Ситуации возникали сложные и весьма пикантные. После захвата Зимнего в Эрмитаже появился человек, представитель Украины, с серьёзным мандатом от Джугашвили: выдать Украине государственные регалии, символы украинской государственности и вещи, найденные на юге России, скифское золото. Дмитрий Иванович в недоумении и, конечно, в растерянности: «Немыслима была раздача в разные стороны наших коллекций, не говоря о некомпетентности распоряжающейся власти. Я объяснил, что узурпаторской власти Совнаркома мы не признаём». Аппетиты тем временем разгорались. Все клады, найденные на юге России, должны быть изъяты из Эрмитажа и переданы в Киевский музей: результаты раскопок на юге, в Крыму, скифское золото.

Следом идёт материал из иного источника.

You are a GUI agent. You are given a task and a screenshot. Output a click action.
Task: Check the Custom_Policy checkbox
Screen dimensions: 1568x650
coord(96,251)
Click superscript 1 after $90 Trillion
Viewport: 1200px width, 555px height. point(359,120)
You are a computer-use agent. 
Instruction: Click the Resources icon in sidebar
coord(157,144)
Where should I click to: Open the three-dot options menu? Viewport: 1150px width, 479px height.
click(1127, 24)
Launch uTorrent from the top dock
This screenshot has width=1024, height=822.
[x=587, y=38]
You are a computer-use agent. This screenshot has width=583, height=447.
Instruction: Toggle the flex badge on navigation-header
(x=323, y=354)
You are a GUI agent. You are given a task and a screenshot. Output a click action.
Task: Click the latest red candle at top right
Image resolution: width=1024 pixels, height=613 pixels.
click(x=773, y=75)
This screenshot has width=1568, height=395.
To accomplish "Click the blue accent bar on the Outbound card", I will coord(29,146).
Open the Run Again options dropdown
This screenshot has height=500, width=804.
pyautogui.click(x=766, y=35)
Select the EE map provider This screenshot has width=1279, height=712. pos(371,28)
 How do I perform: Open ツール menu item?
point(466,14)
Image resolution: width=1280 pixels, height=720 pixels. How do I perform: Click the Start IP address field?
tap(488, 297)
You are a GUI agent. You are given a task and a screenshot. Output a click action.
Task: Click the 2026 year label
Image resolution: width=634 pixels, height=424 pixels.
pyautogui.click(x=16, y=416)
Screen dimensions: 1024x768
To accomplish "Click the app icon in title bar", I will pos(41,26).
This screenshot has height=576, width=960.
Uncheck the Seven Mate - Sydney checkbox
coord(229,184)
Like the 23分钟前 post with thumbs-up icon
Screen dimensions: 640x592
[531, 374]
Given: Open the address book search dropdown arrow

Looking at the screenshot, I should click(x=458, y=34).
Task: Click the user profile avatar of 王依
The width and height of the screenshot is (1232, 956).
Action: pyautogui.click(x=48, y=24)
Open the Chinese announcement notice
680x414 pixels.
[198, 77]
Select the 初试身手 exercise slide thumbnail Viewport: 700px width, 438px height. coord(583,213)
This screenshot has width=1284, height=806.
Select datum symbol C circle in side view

«На всякий случай, – вспоминает Толстой, – мы отставили в сторону, отдельно, ящик с намеченными в требовании предметами для того, чтобы в случае насилия не подвергать вскрытию других упакованных коллекций, и держали на запоре все двери, ведущие из вестибюля в Средневековое отделение, где этот ящик стоял. Прошла неделя, вновь пришёл в Эрмитаж представитель Украины, но на этот раз он был в сопровождении комиссара и целого отряда – человек 40 вооружённых украинцев. Я вышел к ним и сказал:
– Добровольно мы ничего передавать не будем.
Мы объявили, что в случае насилия мы, конечно, беспомощны, но, если они готовы начать своё национальное культурное дело с применения грубой силы, пусть ломают двери. Они удалились в очень возбуждённом состоянии».
Посещение украинцев и их угрозы дальнейших последствий, однако, не имели: в газетах появились статьи о бестолковом расхищении художественного достояния страны. Совнарком стал с Украиной ссориться, и весь инцидент сошёл как бы на нет.
К сожалению, история имела печальное продолжение. У нас в архиве хранится опись – примерно десять тысяч ценнейших вещей всё-таки были отданы Украине: все они исчезли в огне войны, революций и алчных желаний. Граф Толстой, к счастью, об этом уже не узнал.